WHAT YOU NEED TO DO:
Output should begin at the line holding "Viewport: 556px width, 523px height." and end at the last line of the entries; print those lines verbatim and no others.

======== INFORMATION SHOWN

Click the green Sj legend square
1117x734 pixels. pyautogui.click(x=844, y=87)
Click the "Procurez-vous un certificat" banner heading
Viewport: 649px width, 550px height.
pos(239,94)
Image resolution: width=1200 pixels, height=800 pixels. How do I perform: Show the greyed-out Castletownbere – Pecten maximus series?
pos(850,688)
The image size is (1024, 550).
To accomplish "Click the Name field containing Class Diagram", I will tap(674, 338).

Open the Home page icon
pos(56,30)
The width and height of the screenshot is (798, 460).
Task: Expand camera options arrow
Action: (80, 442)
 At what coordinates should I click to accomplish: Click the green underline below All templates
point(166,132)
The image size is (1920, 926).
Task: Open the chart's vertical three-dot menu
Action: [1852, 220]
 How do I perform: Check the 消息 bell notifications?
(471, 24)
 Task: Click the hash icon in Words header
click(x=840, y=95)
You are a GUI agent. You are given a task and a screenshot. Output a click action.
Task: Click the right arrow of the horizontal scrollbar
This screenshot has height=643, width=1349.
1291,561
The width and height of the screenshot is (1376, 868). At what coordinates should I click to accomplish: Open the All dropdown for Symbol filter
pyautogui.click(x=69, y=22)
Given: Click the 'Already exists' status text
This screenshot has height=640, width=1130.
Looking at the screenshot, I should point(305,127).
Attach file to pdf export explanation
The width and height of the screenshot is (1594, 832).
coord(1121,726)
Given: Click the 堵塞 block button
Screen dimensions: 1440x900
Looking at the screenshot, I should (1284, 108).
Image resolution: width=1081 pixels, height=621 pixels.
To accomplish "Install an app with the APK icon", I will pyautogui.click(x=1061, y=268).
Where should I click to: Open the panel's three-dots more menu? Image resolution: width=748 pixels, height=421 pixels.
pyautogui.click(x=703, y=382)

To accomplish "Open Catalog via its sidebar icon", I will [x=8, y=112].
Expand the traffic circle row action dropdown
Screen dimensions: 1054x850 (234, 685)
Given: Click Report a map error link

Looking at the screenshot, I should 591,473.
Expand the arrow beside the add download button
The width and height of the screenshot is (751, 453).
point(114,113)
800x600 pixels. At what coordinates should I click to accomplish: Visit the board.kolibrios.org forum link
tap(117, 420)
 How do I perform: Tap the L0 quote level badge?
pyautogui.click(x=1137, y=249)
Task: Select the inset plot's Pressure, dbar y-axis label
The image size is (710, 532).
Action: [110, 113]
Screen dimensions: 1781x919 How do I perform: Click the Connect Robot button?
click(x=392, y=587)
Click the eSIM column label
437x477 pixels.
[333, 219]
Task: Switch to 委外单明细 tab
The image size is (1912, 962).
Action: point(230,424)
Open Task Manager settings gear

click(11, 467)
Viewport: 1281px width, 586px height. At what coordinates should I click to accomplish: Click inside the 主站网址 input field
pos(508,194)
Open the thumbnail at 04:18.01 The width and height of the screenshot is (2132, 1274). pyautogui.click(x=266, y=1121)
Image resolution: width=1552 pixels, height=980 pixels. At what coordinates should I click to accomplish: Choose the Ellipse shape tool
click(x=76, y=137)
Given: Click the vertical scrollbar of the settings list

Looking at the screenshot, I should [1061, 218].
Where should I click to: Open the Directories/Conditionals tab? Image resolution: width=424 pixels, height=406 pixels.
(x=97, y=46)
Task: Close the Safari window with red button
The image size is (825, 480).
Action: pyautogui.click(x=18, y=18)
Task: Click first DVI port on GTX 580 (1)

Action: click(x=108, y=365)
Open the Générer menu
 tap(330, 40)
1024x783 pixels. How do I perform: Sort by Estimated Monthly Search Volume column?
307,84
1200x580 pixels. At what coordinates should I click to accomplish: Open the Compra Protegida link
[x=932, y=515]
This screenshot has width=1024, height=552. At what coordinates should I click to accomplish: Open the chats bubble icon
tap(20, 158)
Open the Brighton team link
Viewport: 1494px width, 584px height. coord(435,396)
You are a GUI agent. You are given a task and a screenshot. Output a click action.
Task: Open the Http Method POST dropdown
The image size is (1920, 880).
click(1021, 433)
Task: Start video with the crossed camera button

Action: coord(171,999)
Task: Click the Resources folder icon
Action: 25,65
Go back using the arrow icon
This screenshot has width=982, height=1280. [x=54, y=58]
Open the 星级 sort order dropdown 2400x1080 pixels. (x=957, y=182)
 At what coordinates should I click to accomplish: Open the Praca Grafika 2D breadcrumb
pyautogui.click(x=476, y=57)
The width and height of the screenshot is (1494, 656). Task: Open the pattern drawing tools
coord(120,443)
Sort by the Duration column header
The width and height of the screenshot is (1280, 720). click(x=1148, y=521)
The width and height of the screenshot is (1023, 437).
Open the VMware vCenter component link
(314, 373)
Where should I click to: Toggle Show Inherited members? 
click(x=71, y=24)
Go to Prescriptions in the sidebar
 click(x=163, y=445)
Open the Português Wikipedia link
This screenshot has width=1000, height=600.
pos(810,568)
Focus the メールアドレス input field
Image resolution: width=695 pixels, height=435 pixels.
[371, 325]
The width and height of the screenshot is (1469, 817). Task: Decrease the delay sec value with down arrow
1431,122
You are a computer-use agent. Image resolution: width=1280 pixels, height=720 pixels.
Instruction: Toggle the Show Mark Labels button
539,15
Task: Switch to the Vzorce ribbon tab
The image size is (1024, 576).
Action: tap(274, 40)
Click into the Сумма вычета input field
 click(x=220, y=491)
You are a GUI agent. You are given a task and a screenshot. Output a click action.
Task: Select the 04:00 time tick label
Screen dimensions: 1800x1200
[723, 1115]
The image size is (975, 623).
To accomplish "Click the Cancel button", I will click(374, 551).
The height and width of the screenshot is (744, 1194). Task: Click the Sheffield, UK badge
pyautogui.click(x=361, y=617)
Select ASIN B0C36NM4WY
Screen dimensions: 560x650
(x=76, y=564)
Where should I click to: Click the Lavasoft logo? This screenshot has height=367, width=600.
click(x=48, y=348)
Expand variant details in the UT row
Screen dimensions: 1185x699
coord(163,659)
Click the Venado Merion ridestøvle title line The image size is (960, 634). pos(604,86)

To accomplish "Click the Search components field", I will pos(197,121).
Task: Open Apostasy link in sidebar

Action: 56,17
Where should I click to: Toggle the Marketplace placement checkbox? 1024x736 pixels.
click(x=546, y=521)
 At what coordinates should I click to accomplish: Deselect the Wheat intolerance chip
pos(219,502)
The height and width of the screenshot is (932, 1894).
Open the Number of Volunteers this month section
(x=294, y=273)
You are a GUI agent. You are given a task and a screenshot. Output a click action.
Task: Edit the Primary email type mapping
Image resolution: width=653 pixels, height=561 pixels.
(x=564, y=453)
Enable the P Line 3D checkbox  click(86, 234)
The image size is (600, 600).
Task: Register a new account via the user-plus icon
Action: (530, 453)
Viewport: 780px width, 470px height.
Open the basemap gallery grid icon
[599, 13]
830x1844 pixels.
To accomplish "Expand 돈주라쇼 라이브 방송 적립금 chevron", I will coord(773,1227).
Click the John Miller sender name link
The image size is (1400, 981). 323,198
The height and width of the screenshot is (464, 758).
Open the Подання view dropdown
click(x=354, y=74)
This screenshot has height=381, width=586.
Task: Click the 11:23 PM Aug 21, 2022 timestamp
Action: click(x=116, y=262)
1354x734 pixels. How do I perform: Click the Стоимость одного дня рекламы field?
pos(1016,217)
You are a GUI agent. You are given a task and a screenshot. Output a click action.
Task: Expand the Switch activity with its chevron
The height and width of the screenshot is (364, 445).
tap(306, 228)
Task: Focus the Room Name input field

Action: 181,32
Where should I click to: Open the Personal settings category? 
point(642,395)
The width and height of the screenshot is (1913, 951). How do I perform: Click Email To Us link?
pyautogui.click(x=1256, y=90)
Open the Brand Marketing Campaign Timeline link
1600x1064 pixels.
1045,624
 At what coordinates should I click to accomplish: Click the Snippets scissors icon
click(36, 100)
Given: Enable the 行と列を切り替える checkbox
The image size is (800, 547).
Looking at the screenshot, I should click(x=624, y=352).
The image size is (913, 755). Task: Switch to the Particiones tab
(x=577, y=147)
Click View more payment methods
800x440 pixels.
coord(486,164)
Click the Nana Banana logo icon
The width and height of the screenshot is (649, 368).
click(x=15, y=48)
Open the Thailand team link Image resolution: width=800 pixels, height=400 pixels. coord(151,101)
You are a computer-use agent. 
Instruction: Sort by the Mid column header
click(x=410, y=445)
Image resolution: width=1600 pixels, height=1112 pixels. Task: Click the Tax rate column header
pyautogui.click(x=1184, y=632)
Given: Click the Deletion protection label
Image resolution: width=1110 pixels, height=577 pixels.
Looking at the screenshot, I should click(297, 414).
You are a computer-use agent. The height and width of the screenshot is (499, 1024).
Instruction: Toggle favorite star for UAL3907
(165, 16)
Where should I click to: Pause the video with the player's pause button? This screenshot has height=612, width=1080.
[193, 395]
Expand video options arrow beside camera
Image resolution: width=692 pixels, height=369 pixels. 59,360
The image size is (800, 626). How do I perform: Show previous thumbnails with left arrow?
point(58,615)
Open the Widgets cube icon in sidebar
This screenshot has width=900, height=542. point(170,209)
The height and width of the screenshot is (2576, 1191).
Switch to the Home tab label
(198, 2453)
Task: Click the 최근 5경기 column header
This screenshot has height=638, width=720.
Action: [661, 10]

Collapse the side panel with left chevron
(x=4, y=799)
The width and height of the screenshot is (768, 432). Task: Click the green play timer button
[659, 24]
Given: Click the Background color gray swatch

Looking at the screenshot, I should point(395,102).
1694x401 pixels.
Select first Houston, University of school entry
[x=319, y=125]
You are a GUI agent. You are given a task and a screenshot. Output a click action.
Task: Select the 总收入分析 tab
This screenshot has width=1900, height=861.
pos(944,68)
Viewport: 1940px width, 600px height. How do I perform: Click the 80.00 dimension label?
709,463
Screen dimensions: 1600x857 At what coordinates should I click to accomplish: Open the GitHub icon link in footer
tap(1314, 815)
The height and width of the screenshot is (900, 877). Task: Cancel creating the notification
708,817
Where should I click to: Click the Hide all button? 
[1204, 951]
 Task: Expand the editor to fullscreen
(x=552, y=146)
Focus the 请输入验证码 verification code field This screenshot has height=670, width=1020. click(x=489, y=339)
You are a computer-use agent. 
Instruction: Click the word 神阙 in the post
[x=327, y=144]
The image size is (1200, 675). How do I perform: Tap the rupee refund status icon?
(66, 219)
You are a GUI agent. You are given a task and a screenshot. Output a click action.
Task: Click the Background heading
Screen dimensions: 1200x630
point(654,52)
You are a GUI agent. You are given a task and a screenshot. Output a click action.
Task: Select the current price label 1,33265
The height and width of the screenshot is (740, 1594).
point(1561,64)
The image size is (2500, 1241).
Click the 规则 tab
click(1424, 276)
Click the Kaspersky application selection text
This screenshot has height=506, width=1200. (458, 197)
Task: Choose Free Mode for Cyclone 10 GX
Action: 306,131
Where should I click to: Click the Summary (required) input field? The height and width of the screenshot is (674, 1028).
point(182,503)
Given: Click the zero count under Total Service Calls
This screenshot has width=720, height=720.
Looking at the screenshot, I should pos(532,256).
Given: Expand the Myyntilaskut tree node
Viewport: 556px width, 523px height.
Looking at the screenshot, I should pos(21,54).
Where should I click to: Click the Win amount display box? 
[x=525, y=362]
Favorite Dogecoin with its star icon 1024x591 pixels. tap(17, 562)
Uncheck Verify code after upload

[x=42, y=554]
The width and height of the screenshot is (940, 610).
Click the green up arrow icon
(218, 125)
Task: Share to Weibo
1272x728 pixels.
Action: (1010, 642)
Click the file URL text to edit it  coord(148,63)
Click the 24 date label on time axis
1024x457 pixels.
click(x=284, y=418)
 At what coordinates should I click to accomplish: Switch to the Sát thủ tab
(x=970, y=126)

================

FINAL ANSWER:
Viewport: 556px width, 523px height.
Looking at the screenshot, I should pos(21,54).
Where should I click to: Click the Win amount display box? 
[x=525, y=362]
Favorite Dogecoin with its star icon 1024x591 pixels. tap(17, 562)
Uncheck Verify code after upload

[x=42, y=554]
The width and height of the screenshot is (940, 610).
Click the green up arrow icon
(218, 125)
Task: Share to Weibo
1272x728 pixels.
Action: (1010, 642)
Click the file URL text to edit it  coord(148,63)
Click the 24 date label on time axis
1024x457 pixels.
click(x=284, y=418)
 At what coordinates should I click to accomplish: Switch to the Sát thủ tab
(x=970, y=126)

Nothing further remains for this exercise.